Sunday, 19 June 2011

Moving on to The Riviera!

Tomorrow we will leave this campsite and drive east. Le Vallon des Oiseaux was a perfect reintroduction to France with its wide open spaces, dark peaceful nights, big sky, constant birdsong and friendly neighbours complete with a big soft dog for Victor to befriend! As we have driven around Provence in the past week, I have noted how like Tuscany it is; little hilltop villages gazing down deity- like from above, tall pointed Cyprus trees and banks of flowers. No sunflowers yet, just fields of lavender. Well, we have those in Norfolk! Having taken the Smart out for its jaunt last Sunday, we have used her often since and realised the worth of towing her hundreds of miles!

On Tuesday we visited the University town of Aix-en-Provence, , small yet perfectly formed, developed by the Romans on top of a hot thermal spring, as they did! The capital of Provence, Aix is known as the ‘city of a thousand fountains’ and we certainly saw evidence of that as we wandered around, guide book and Hagan Das ice cream in hand! A mix of wide fashionable avenues with trendy expensive bars, and tiny wiggly streets full of independent shops and small cafes, Aix was welcoming and of course, we had a mission in mind! Aix was the home of Paul Cezanne, ‘the father of modern painting’ and the subject of one of the modules in my next (and final!) Open University course from October. We picked up the leaflet on the Cezanne Trail from Tourist Information, and although we did not cover it all, we saw a few landmarks including visiting the Musee Granet which houses the only nine paintings by Cezanne outside of Paris and the rest of the world. Not many I grant you, and even the most well known was out on loan to Barcelona, but it was good to see the real thing before walking up the hot and dusty hill to have an English tour of Atelier Cezanne, his workshop for the final years of his life, which is preserved exactly as when he died in 1906. It was most informative and quite moving to see some of the real artefacts used in his paintings such as the ginger jar and the clay pipe from The Card Players. I drove the car back to camp that evening – about 2 hours – not a good experience and one that Victor will not care to look back on, neither will the dozen or so French drivers who were stuck behind me as I crawled cautiously around the hairpin bends leading back to the safety of our van!! I get better....

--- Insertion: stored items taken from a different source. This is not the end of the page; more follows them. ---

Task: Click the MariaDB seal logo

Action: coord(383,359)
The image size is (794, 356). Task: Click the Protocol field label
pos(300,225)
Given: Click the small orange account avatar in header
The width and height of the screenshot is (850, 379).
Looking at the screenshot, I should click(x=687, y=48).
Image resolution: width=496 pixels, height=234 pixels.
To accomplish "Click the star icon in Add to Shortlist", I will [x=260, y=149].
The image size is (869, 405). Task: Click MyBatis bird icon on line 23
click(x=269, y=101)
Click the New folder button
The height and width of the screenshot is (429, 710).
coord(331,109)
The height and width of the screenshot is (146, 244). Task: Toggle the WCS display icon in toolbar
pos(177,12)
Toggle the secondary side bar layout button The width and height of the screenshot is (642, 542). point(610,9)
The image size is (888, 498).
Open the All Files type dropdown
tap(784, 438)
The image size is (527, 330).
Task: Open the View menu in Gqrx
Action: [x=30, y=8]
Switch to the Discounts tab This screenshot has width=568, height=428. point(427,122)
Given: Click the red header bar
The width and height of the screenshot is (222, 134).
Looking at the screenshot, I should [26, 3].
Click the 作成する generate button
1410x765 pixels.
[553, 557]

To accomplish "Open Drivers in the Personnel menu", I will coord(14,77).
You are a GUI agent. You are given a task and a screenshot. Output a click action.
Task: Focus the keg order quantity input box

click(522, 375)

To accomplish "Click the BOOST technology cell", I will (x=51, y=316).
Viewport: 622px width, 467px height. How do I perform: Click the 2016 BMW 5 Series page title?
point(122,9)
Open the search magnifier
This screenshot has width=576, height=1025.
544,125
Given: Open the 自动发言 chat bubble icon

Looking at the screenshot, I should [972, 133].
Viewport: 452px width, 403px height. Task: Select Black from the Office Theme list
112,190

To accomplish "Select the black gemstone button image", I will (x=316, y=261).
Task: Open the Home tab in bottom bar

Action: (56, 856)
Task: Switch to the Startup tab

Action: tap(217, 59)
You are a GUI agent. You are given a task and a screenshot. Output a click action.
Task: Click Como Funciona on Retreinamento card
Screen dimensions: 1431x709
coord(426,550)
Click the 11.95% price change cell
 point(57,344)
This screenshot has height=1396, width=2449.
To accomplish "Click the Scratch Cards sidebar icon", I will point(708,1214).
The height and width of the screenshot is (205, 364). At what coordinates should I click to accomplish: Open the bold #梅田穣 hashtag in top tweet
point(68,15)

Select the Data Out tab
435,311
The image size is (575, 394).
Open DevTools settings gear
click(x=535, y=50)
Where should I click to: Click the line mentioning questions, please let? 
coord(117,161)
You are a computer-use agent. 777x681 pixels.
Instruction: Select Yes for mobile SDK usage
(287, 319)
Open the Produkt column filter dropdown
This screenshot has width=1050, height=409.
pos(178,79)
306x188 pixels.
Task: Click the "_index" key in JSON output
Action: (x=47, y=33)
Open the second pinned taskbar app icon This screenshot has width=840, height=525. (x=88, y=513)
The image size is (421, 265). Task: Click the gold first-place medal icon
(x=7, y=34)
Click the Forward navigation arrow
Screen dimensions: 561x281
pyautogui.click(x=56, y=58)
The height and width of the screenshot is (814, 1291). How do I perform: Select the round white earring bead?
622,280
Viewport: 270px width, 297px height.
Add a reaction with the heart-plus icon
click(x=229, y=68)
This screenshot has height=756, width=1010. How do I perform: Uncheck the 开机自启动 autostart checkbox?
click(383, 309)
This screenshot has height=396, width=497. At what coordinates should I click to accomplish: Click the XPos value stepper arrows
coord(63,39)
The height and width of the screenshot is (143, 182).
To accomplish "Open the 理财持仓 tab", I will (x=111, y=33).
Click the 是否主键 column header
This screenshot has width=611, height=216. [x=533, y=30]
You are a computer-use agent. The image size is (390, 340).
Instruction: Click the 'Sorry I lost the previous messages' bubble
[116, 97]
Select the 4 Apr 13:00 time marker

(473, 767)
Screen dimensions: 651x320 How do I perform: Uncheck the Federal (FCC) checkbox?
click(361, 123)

Thursday was our fourth wedding anniversary, and we celebrated by buying ourselves a posh hotel room for the night in the inspiring walled city of Avignon, famous for its bridge and historical Palais des Papes, the 14th century stone fortification that housed the Popes in hedonistic luxury for nearly seventy years while problems in Rome were threatening their existence. The buildings dominate the skyline and having found a hotel with parking, we took a boat ride sur le Rhone which passed by the shattered end of the remains of Le Pont St-Benezet, better known as Pont d’Avignon from the French children’s nursery rhyme. The bridge was largely destroyed by floods in 1668 and no longer spans the river. The guide books take great pains to point out that unlike the song, the people did not dance SUR (on) the bridge, but instead danced SOUS (under) the bridge, but the words were changed over time. In the evening Victor found us an open air restaurant right at the edge of the huge square directly underneath the walls of the Palais des Papes, and we were not only well fed and watered (well, wined actually), but we were entertained by French singers at the next restaurant, various groups of tourists who wandered into the square with their cameras at the ready, a beautiful puppy dog sitting at the next table, and an 18 month old curly headed French boy who toddled around confidently as his parents tried to enjoy their meal! All that and we were mesmerised by the powerful architecture and the stunning gold covered statue of the Virgin Mary, way up on top of a high tower. At dusk huge floodlights lit up the walls and the intricate carvings with the whole space awash with pinks and creams. Quite breathtaking! A wander around the atmospheric streets discovering tiny courtyards, dark alleys with stray cats, uplit churches and modern bars was the perfect end to our anniversary in Avignon. The hotel was comfortable and stylish, and a joy to sleep in a bed wider than four feet! The following day was unfortunately marred by my usual tummy problems – brought on no doubt by too much rich food and too many glasses of champagne – serves me right – and it did mean that any further tourism had to be curtailed and Victor drove me home to sleep off the problem. Never mind, there will be other towns....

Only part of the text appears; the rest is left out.